(Data for review Opens)
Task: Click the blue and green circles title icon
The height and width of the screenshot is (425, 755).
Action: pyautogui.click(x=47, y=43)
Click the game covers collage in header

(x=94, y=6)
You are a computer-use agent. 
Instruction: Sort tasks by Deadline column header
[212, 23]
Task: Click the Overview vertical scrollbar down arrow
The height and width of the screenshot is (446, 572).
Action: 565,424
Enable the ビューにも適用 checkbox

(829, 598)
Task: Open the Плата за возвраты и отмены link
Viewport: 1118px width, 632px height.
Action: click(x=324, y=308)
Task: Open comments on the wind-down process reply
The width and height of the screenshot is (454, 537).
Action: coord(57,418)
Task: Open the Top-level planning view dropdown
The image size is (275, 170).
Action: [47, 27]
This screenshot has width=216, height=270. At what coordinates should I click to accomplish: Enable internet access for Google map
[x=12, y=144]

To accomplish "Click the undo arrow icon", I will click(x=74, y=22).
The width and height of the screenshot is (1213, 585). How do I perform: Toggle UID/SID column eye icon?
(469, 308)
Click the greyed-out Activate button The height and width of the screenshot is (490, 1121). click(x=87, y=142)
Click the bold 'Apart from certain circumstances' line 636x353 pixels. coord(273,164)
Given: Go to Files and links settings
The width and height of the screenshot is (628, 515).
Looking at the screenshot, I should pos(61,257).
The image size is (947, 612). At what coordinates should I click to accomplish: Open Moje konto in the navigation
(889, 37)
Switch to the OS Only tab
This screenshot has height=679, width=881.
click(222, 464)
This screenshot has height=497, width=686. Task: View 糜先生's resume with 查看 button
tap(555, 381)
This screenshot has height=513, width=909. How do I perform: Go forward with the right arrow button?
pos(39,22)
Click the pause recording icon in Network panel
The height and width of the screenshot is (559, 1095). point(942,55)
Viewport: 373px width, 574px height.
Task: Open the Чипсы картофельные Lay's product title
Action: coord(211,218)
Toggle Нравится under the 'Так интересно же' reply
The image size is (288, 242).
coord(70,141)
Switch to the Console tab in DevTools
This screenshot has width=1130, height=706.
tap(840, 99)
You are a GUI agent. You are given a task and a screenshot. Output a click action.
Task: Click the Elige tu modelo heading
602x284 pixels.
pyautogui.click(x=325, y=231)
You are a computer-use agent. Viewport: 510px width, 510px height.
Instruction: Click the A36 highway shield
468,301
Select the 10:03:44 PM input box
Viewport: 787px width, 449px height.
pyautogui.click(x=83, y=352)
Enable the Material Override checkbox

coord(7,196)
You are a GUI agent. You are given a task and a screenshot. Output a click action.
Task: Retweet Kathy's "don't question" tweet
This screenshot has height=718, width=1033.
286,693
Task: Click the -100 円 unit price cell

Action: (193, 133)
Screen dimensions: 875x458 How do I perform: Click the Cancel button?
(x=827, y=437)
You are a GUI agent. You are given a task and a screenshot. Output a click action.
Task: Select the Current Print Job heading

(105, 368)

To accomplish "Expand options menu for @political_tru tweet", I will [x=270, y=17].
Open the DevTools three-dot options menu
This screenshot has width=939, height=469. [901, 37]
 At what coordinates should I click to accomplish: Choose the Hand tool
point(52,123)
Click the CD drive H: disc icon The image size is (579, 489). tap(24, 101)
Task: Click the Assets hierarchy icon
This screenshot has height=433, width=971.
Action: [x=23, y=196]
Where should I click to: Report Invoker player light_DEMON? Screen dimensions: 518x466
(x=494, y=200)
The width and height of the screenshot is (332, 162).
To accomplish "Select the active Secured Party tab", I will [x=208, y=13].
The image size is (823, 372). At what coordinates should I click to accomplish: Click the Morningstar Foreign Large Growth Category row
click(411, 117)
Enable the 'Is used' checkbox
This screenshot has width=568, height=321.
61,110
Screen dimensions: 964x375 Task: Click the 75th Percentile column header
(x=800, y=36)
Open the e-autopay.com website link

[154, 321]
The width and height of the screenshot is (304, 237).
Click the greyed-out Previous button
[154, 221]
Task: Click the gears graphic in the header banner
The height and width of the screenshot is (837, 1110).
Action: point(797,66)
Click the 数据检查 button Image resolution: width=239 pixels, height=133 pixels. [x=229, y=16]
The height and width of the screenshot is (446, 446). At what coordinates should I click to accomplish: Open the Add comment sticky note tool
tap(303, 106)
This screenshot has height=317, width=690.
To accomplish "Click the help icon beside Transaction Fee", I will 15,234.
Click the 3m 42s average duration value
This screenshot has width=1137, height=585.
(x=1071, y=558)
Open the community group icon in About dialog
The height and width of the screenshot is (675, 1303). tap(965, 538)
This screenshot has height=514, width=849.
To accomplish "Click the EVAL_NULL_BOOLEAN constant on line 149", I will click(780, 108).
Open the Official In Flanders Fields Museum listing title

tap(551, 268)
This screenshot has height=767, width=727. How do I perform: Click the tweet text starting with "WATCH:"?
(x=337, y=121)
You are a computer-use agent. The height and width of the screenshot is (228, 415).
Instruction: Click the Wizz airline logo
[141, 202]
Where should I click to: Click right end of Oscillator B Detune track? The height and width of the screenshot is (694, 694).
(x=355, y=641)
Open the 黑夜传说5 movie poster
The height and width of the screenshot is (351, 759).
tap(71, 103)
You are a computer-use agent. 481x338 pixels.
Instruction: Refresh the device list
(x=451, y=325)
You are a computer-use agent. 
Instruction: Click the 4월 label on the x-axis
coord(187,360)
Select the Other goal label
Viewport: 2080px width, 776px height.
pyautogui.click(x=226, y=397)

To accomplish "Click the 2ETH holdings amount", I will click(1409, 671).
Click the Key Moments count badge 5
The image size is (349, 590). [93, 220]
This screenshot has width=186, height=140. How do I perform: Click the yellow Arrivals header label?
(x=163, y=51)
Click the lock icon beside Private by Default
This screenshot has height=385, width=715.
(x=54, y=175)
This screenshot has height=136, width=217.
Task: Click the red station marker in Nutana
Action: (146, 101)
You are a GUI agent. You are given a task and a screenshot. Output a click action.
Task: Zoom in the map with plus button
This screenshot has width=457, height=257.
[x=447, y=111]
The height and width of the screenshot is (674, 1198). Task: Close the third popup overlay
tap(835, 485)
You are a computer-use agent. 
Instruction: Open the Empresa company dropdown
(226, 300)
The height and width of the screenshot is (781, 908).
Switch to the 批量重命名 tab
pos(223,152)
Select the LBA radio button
(Data for review Closes)
What to do:
Search the listing above for "reply" and copy every line that holds it.

Solution to the problem:
Task: Open comments on the wind-down process reply
Toggle Нравится under the 'Так интересно же' reply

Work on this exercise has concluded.